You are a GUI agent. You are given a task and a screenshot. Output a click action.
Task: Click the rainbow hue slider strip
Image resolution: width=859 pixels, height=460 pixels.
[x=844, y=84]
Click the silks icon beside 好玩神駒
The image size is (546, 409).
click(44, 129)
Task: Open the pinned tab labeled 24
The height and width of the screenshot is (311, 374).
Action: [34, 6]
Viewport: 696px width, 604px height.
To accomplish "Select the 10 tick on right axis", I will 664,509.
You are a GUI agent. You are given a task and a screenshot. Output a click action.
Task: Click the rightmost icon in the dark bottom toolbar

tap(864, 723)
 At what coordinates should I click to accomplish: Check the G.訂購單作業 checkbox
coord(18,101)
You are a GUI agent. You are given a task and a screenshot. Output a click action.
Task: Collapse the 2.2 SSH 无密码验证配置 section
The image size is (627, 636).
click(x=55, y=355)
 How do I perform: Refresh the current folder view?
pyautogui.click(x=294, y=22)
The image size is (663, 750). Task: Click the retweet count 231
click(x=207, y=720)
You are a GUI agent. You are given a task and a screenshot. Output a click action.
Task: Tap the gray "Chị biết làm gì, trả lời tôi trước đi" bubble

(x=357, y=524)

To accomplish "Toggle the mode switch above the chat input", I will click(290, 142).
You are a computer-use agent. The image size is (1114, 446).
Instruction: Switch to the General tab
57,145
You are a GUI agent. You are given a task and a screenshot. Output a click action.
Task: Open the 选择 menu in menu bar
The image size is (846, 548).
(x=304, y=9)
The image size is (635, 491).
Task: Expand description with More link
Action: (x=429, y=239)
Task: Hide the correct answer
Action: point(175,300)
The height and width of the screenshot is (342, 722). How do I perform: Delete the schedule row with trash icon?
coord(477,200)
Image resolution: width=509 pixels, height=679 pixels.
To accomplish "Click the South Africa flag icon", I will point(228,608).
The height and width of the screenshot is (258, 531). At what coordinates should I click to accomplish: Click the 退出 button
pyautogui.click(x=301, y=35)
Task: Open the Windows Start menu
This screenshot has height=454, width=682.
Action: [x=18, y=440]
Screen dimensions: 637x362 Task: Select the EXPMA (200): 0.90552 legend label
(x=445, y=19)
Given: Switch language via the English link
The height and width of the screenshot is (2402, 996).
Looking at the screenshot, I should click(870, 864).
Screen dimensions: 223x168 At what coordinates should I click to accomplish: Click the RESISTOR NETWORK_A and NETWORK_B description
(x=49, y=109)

• • •

EXERCISE INSTRUCTIONS: Whenever a line in the entries above includes the word "will", pull that line out.

FINISHED EXERCISE:
To accomplish "Select the 10 tick on right axis", I will 664,509.
To accomplish "Toggle the mode switch above the chat input", I will click(290, 142).
To accomplish "Click the South Africa flag icon", I will point(228,608).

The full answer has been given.